We didn’t record any songs that didn’t make the album. Not a note or a word was put into this album without it making the final cut. And that’s a very different process for me, as I usually have to write dozens and dozens of songs and have to hone in on the repertoire of the album.
This was different, and I guess that’s what makes it a song cycle. It has a logical beginning, middle, and end. There was a moment where we thought the story was told, and that’s when we realized the album was done.
Mettler: And most especially in this case, the sequencing is uber-important for us to get the scope of the whole story, rather than cherry-pick our way through it. “Trick of the Light” has to be in position 14 in the song cycle. It couldn’t be in position 3 like “Tearjerker” is on the front end of it.
Gonzales: That’s right. The idea is these songs are being done in this order because this is what the story demands.
But, of course, we would like to think there are enough songs on the album that work as standalones, pieces that don’t have a complicated documentarian history to them. I’d like to think a song like “Tearjerker” holds up as just a good pop song. We’re not insensitive to the fact that not everybody listens to albums in their proper sequence as compared to 20 or 30 years ago.
But that was always the case — people would cherry-pick singles, and sometimes people would just listen to one side of an album because they were lazy, and didn’t want to turn their album over! (both chuckle)
It’s always been an arbitrary thing. In the classical world, there were no time limits on things when recording was not an option. You wrote your symphony, and it was however long as it had to be. You wrote your opera, and sometimes it was 2 hours, sometimes it was 3 hours. You wrote your song cycle based on the poems you had.
We’re not naïve, and we realize we do have to come up with a product that has to be within a certain time length for it to be one album without shooting ourselves in the foot. You do have to make a compromise as to where it’s at, realistically. You can’t release an album that’s only 20 minutes, because then you’d have to call it an EP. If you have a double album, you’re going to scare everybody off.

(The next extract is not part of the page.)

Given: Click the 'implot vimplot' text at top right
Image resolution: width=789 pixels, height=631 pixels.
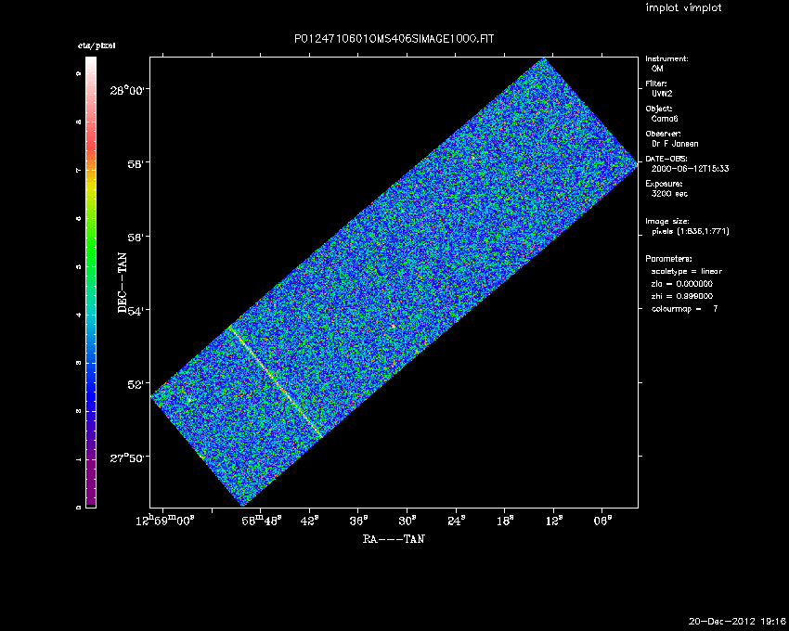Looking at the screenshot, I should pos(683,8).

Mettler: The final question, then, is a very important one for Room 29, since it was mentioned specifically in the title track: Where is Gilligan’s Island? Do we know?
Gonzales: Well, Gilligan’s Island is a place that’s most definitely in both of our minds. When we bonded about this idea, I said to Jarvis, “What’s funny about this is, I’m not a big Hollywood historian.” I didn’t grow up with Hollywood movies except for what I saw on TV. And both Jarvis and I watched a lot of TV as kids — including Gilligan’s Island, of course.

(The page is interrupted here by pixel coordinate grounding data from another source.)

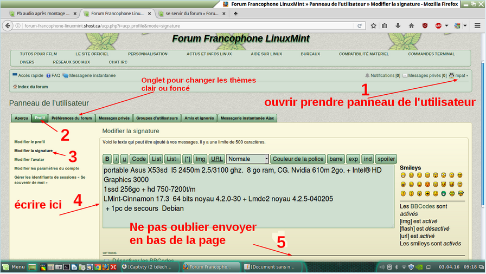Click the Couleur de la police button
Image resolution: width=486 pixels, height=274 pixels.
coord(298,159)
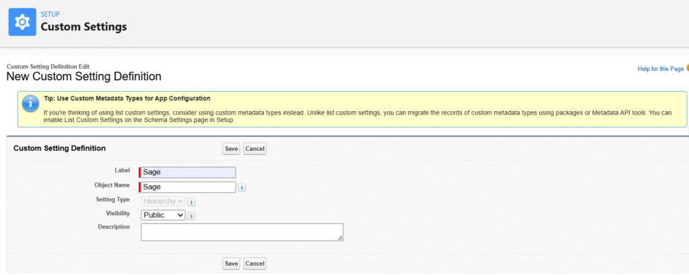Viewport: 689px width, 275px height.
Task: Click the info icon beside Visibility dropdown
Action: (191, 216)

In a way, the interest in Hollywood came later as the origin story of the current pop culture that we have, whether it’s the TV we grew up with or the digital screens we have that keep on getting smaller. It went from the movie screen, which was mind-blowing to the world — seeing this edited version of life up on a screen was a gamechanger, culturally — that got shortened and shrunk down to the TV size, and now it’s shrunk down even further.
So collectively between myself and Jarvis, when we both saw Gilligan’s Island on TV as kids, we both went, “Ohhh, I want to go live there! It’s better there!” We both became performers and personas, and we owe a good bit of that potentially by being raised, in a large way, by the TV. It’s a funny line in the song, but like most of Jarvis’s funny lines, it has a deep core, and a deeper meaning.

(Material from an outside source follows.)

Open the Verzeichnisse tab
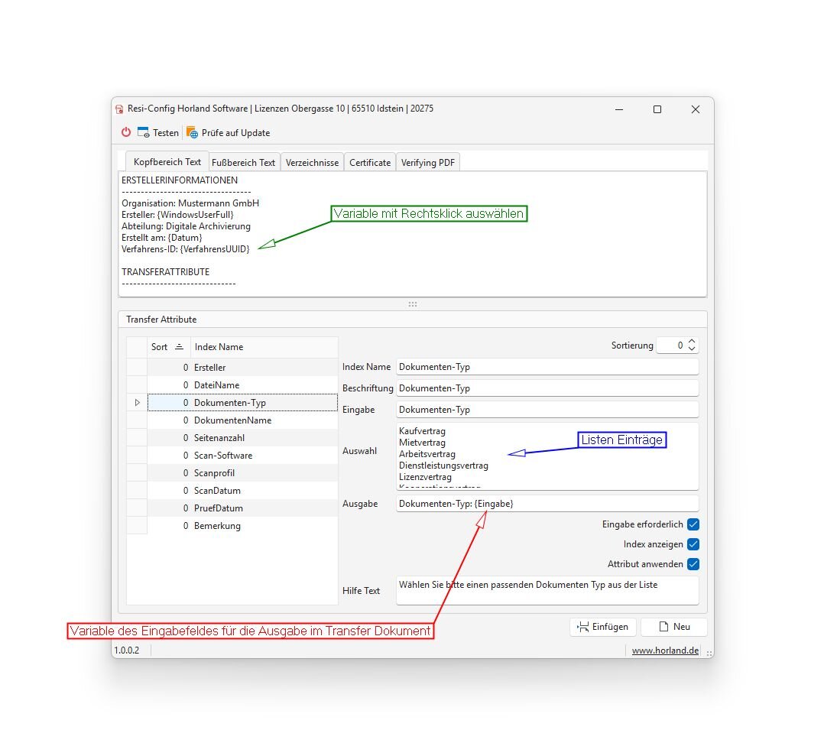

Mettler: To borrow another line, you’re going to Gilligan’s Island in your mind.
Gonzales: That’s right! In that hotel, you’re confronting a fantasy, and you’re wondering, “What’s going to happen in this hotel room? Is it going to be a fantasy land, am I going to have sex here, or will there be a crazy, decadent party — what’s going to happen here?” And that is a moment where you’re essentially saying, “Where is Gilligan’s Island? Where can I escape to?”
A lot of times that doesn’t happen, and you realize you’re in this very strange neutral environment, in a hotel without any personality at all. A hotel room is the most generic sad thing, in a way.